FTIR spectrophotometer is a type of spectroscopic instrument used to identify and quantify chemical substances by measuring their infrared spectrum. It works by illuminating a sample with infrared light, and then measuring the amount of light absorbed or reflected by the sample. The resulting infrared spectrum is unique for each substance, and can be used to identify the chemical composition of the sample.
The spectral range of an FTIR spectrophotometer typically covers the mid-infrared region, from 4000 cm-1 to 400 cm-1. This range encompasses the fundamental vibrations of most chemical bonds, making FTIR a powerful tool for analyzing the chemical composition of a wide range of samples, including liquids, solids, and gases. Within this range, FTIR spectrophotometers can detect the absorption or transmission of infrared light by various functional groups, including organic compounds, inorganic compounds, and biomolecules, allowing for the identification and quantification of chemical substances.

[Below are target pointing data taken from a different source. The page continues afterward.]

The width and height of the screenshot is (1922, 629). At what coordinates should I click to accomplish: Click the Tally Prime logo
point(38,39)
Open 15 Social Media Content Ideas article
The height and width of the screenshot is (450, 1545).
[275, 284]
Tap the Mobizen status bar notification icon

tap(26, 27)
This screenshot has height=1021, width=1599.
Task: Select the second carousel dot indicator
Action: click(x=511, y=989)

Some FTIR spectrophotometers can also measure near-infrared (NIR) and far-infrared (FIR) spectra, although this is less common. The NIR range extends from 4000 cm-1 to 10,000 cm-1, while the FIR range extends from 400 cm-1 to 20 cm-1. These ranges are useful for specific applications, such as the analysis of polymers, semiconductors, and other materials.
The spectral range is an important factor to consider when selecting an instrument for a specific application. The spectral range determines the types of samples that can be analyzed and the types of information that can be obtained from the analysis.
Uses of FTIR spectrophotometry
FTIR spectrophotometry is widely used in a variety of fields, including chemistry, biology, materials science, and environmental analysis.
-In chemistry it is used to determine the chemical composition of unknown substances, analyze chemical reactions, and identify impurities in chemical samples.
-In biology it is used to study the composition and structure of biological samples, including proteins, lipids, and carbohydrates.
-In materials science, it is used to study the properties of materials, including polymers, ceramics, and semiconductors.
-In environmental analysis it is used to identify and quantify pollutants in air, water, and soil samples.
FTIR spectrophotometry offers several advantages over other spectroscopic methods, including high accuracy, versatility, and ease of use. It is non-destructive, allowing for analysis of small or delicate samples, and can be performed on solid, liquid, and gaseous samples. FTIR spectrophotometry is also highly sensitive, making it suitable for the analysis of trace levels of chemicals.